The Relationship between Cigarette Smoking and Mood Symptoms in a Physical Activity Trial

Doga Cetinkaya, BS Candidate

Massachusetts General Hospital – Clinical Research Intern
CETINKAYA_DOGA poster

Scientific Abstract

Background: Cigarette smoking is prevalent among individuals with bipolar disorder (BD) compared to those without BD. Moreover, cigarette smoking has negative health consequences, including poor cardiovascular health. To our knowledge, there are few studies that have evaluated the relationship between mood symptoms and cigarette smoking among individuals with lifetime mood episodes and cardiovascular risk. Therefore, we examined baseline characteristics of past-year cigarette smokers with lifetime mood episodes and cardiovascular risk who were enrolled in a physical activity trial.

What to work on
In the abstract on cigarette smoking and mood symptoms, which negative health consequence of smoking does the background name? The listing is not needed for this exercise.

Data segment

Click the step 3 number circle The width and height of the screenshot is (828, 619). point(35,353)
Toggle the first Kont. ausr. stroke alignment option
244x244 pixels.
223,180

The answer
Poor cardiovascular health.